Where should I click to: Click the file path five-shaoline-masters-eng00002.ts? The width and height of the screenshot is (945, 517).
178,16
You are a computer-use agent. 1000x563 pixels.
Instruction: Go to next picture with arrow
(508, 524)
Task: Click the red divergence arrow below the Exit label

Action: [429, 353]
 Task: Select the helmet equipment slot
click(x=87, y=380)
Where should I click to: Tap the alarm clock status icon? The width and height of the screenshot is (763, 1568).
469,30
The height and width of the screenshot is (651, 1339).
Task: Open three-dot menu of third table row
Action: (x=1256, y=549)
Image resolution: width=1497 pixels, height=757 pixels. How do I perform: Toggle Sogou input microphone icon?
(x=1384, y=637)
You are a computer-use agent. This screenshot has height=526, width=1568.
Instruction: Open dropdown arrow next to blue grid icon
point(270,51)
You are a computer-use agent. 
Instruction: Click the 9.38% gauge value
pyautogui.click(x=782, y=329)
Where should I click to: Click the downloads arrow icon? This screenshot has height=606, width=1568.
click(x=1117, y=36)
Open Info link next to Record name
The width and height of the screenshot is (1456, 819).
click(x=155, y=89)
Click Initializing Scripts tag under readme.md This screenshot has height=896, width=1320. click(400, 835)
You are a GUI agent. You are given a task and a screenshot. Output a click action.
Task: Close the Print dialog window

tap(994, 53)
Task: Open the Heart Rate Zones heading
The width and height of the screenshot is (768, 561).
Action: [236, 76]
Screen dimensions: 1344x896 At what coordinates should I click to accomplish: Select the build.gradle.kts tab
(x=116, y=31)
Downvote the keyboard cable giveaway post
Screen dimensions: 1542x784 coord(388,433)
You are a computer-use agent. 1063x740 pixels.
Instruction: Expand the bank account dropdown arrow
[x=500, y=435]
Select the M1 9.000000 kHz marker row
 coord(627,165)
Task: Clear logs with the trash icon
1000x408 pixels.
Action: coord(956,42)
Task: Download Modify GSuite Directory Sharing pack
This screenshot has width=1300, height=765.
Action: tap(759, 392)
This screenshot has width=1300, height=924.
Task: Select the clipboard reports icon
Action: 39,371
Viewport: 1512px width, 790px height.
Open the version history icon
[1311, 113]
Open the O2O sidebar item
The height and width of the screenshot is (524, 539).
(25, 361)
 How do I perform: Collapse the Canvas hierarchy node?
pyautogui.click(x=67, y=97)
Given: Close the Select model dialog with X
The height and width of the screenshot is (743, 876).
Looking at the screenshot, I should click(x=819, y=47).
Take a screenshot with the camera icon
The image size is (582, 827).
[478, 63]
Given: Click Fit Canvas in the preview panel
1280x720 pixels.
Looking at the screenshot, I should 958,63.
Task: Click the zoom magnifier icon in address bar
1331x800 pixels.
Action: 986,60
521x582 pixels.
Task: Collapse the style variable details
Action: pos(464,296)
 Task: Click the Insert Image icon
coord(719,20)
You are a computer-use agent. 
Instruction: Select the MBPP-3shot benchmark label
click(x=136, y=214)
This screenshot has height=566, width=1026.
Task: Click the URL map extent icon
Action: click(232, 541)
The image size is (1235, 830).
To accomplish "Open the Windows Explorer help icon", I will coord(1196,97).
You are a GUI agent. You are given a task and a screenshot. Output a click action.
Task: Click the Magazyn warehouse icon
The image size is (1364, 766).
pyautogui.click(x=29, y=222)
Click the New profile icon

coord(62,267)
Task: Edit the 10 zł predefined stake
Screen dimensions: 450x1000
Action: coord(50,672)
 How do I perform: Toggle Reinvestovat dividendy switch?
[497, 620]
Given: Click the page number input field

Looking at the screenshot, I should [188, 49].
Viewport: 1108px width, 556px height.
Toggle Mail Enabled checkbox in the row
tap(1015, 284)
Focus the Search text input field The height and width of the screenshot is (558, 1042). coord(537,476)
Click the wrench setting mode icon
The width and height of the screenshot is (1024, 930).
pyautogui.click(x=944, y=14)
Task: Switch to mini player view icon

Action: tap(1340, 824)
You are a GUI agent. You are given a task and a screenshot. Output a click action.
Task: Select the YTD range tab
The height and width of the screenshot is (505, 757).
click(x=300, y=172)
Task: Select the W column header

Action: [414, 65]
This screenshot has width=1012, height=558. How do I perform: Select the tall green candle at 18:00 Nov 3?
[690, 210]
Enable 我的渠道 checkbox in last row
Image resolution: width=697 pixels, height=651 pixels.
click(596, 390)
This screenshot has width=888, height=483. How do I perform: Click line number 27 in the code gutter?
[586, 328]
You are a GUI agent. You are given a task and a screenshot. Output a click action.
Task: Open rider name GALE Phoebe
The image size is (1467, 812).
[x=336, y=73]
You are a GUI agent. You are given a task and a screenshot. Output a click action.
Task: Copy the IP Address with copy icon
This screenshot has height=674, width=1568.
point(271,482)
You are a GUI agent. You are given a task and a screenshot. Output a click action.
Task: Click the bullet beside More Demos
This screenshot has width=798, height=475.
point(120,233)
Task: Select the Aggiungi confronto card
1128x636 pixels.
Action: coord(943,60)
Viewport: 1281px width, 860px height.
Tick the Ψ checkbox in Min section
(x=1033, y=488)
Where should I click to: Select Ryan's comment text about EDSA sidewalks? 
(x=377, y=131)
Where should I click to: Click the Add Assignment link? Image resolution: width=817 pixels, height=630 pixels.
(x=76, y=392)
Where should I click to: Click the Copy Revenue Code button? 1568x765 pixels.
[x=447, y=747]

Short task:
Return each of the entries above word for word, with nothing changed.

Result:
Where should I click to: Click the file path five-shaoline-masters-eng00002.ts? The width and height of the screenshot is (945, 517).
178,16
You are a computer-use agent. 1000x563 pixels.
Instruction: Go to next picture with arrow
(508, 524)
Task: Click the red divergence arrow below the Exit label

Action: [429, 353]
 Task: Select the helmet equipment slot
click(x=87, y=380)
Where should I click to: Tap the alarm clock status icon? The width and height of the screenshot is (763, 1568).
469,30
The height and width of the screenshot is (651, 1339).
Task: Open three-dot menu of third table row
Action: (x=1256, y=549)
Image resolution: width=1497 pixels, height=757 pixels. How do I perform: Toggle Sogou input microphone icon?
(x=1384, y=637)
You are a computer-use agent. This screenshot has height=526, width=1568.
Instruction: Open dropdown arrow next to blue grid icon
point(270,51)
You are a computer-use agent. 
Instruction: Click the 9.38% gauge value
pyautogui.click(x=782, y=329)
Where should I click to: Click the downloads arrow icon? This screenshot has height=606, width=1568.
click(x=1117, y=36)
Open Info link next to Record name
The width and height of the screenshot is (1456, 819).
click(x=155, y=89)
Click Initializing Scripts tag under readme.md This screenshot has height=896, width=1320. click(400, 835)
You are a GUI agent. You are given a task and a screenshot. Output a click action.
Task: Close the Print dialog window

tap(994, 53)
Task: Open the Heart Rate Zones heading
The width and height of the screenshot is (768, 561).
Action: [236, 76]
Screen dimensions: 1344x896 At what coordinates should I click to accomplish: Select the build.gradle.kts tab
(x=116, y=31)
Downvote the keyboard cable giveaway post
Screen dimensions: 1542x784 coord(388,433)
You are a computer-use agent. 1063x740 pixels.
Instruction: Expand the bank account dropdown arrow
[x=500, y=435]
Select the M1 9.000000 kHz marker row
 coord(627,165)
Task: Clear logs with the trash icon
1000x408 pixels.
Action: coord(956,42)
Task: Download Modify GSuite Directory Sharing pack
This screenshot has width=1300, height=765.
Action: tap(759, 392)
This screenshot has width=1300, height=924.
Task: Select the clipboard reports icon
Action: 39,371
Viewport: 1512px width, 790px height.
Open the version history icon
[1311, 113]
Open the O2O sidebar item
The height and width of the screenshot is (524, 539).
(25, 361)
 How do I perform: Collapse the Canvas hierarchy node?
pyautogui.click(x=67, y=97)
Given: Close the Select model dialog with X
The height and width of the screenshot is (743, 876).
Looking at the screenshot, I should click(x=819, y=47).
Take a screenshot with the camera icon
The image size is (582, 827).
[478, 63]
Given: Click Fit Canvas in the preview panel
1280x720 pixels.
Looking at the screenshot, I should 958,63.
Task: Click the zoom magnifier icon in address bar
1331x800 pixels.
Action: 986,60
521x582 pixels.
Task: Collapse the style variable details
Action: pos(464,296)
 Task: Click the Insert Image icon
coord(719,20)
You are a computer-use agent. 
Instruction: Select the MBPP-3shot benchmark label
click(x=136, y=214)
This screenshot has height=566, width=1026.
Task: Click the URL map extent icon
Action: click(232, 541)
The image size is (1235, 830).
To accomplish "Open the Windows Explorer help icon", I will coord(1196,97).
You are a GUI agent. You are given a task and a screenshot. Output a click action.
Task: Click the Magazyn warehouse icon
The image size is (1364, 766).
pyautogui.click(x=29, y=222)
Click the New profile icon

coord(62,267)
Task: Edit the 10 zł predefined stake
Screen dimensions: 450x1000
Action: coord(50,672)
 How do I perform: Toggle Reinvestovat dividendy switch?
[497, 620]
Given: Click the page number input field

Looking at the screenshot, I should [188, 49].
Viewport: 1108px width, 556px height.
Toggle Mail Enabled checkbox in the row
tap(1015, 284)
Focus the Search text input field The height and width of the screenshot is (558, 1042). coord(537,476)
Click the wrench setting mode icon
The width and height of the screenshot is (1024, 930).
pyautogui.click(x=944, y=14)
Task: Switch to mini player view icon

Action: tap(1340, 824)
You are a GUI agent. You are given a task and a screenshot. Output a click action.
Task: Select the YTD range tab
The height and width of the screenshot is (505, 757).
click(x=300, y=172)
Task: Select the W column header

Action: [414, 65]
This screenshot has width=1012, height=558. How do I perform: Select the tall green candle at 18:00 Nov 3?
[690, 210]
Enable 我的渠道 checkbox in last row
Image resolution: width=697 pixels, height=651 pixels.
click(596, 390)
This screenshot has width=888, height=483. How do I perform: Click line number 27 in the code gutter?
[586, 328]
You are a GUI agent. You are given a task and a screenshot. Output a click action.
Task: Open rider name GALE Phoebe
The image size is (1467, 812).
[x=336, y=73]
You are a GUI agent. You are given a task and a screenshot. Output a click action.
Task: Copy the IP Address with copy icon
This screenshot has height=674, width=1568.
point(271,482)
You are a GUI agent. You are given a task and a screenshot. Output a click action.
Task: Click the bullet beside More Demos
This screenshot has width=798, height=475.
point(120,233)
Task: Select the Aggiungi confronto card
1128x636 pixels.
Action: coord(943,60)
Viewport: 1281px width, 860px height.
Tick the Ψ checkbox in Min section
(x=1033, y=488)
Where should I click to: Select Ryan's comment text about EDSA sidewalks? 
(x=377, y=131)
Where should I click to: Click the Add Assignment link? Image resolution: width=817 pixels, height=630 pixels.
(x=76, y=392)
Where should I click to: Click the Copy Revenue Code button? 1568x765 pixels.
[x=447, y=747]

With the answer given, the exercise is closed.